■ Testo riportato ■
* * * * * * * * *

Welles ha anche detto che vorrebbe comprare dalla RKO il girato di It’s All True e ultimare il film per dimostrare che aveva ragione lui. Il film è tuttora fermo in un caveau di Salt Lake City per via delle tasse californiane, ma, ha proseguito, lui non è mai riuscito a mettere da parte abbastanza soldi per gestire il progetto in prima persona, e non è riuscito a trovare un finanziatore che rischiasse il proprio capitale nell’impresa.
Si è poi interrotto per ordinare a una giuria di dodici comparse che dovevano prendere parte alla scena, di fronte alla macchina da presa, di guardare la signora Hayworth, che era sul banco dei testimoni, «con interesse lascivo».
Quindi ha ripreso la disamina della propria carriera sostenendo che avrebbe intenzione di smettere di recitare non appena sarà riuscito a persuadere l’industria cinematografica a investire unicamente sul suo talento registico.

* * * * * * * * *

■ Materiale fornito ■
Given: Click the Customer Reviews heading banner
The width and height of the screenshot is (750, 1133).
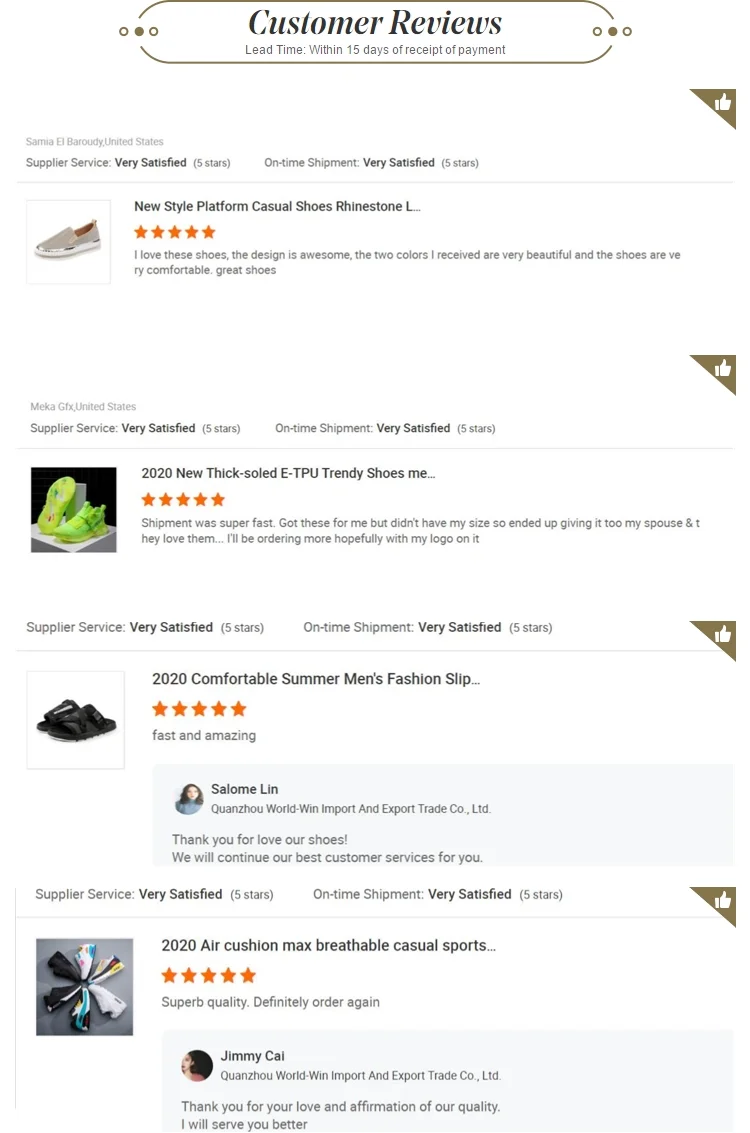Looking at the screenshot, I should (375, 31).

* * * * * * * * *

■ Quesiti da risolvere ■
[A] Elenca tutti i nomi propri di persone, società, opere e città presenti nel testo riportato.
[B] Per favore, trascrivi dal testo riportato il passo che va da "Welles ha anche" fino a "proprio capitale nell’impresa.".
Per rispondere, basati soltanto sul testo riportato.

■ Risposte alle consegne ■
[A] Welles, RKO, It’s All True, Salt Lake City, Hayworth

[B]
Welles ha anche detto che vorrebbe comprare dalla RKO il girato di It’s All True e ultimare il film per dimostrare che aveva ragione lui. Il film è tuttora fermo in un caveau di Salt Lake City per via delle tasse californiane, ma, ha proseguito, lui non è mai riuscito a mettere da parte abbastanza soldi per gestire il progetto in prima persona, e non è riuscito a trovare un finanziatore che rischiasse il proprio capitale nell’impresa.